Download or read book Negative Emissions Technologies and Reliable Sequestration written by National Academies of Sciences, Engineering, and Medicine and published by National Academies Press. This book was released on 2019-04-08 with total page 511 pages. Available in PDF, EPUB and Kindle. Book excerpt: To achieve goals for climate and economic growth, "negative emissions technologies" (NETs) that remove and sequester carbon dioxide from the air will need to play a significant role in mitigating climate change. Unlike carbon capture and storage technologies that remove carbon dioxide emissions directly from large point sources such as coal power plants, NETs remove carbon dioxide directly from the atmosphere or enhance natural carbon sinks. Storing the carbon dioxide from NETs has the same impact on the atmosphere and climate as simultaneously preventing an equal amount of carbon dioxide from being emitted. Recent analyses found that deploying NETs may be less expensive and less disruptive than reducing some emissions, such as a substantial portion of agricultural and land-use emissions and some transportation emissions. In 2015, the National Academies published Climate Intervention: Carbon Dioxide Removal and Reliable Sequestration, which described and initially assessed NETs and sequestration technologies. This report acknowledged the relative paucity of research on NETs and recommended development of a research agenda that covers all aspects of NETs from fundamental science to full-scale deployment. To address this need, Negative Emissions Technologies and Reliable Sequestration: A Research Agenda assesses the benefits, risks, and "sustainable scale potential" for NETs and sequestration. This report also defines the essential components of a research and development program, including its estimated costs and potential impact.

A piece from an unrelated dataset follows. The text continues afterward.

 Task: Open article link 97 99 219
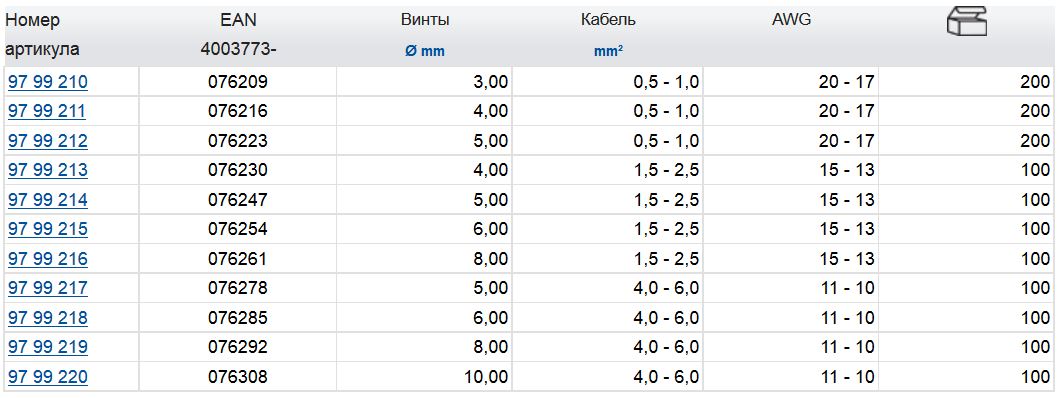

Download or read book Ecosystem Services Derived from Wetland Conservation Practices in the United States Prairie Pothole Region with an Emphasis on the U S Department of Agriculture Conservation Reserve and Wetlands Reserve Programs written by Robert A. Gleason and published by Geological Survey (USGS). This book was released on 2008 with total page 74 pages. Available in PDF, EPUB and Kindle. Book excerpt:

Download or read book Foundations of Restoration Ecology written by Society for Ecological Restoration International and published by Island Press. This book was released on 2016-11 with total page 580 pages. Available in PDF, EPUB and Kindle. Book excerpt: "Society for Ecological Restoration"--Cover.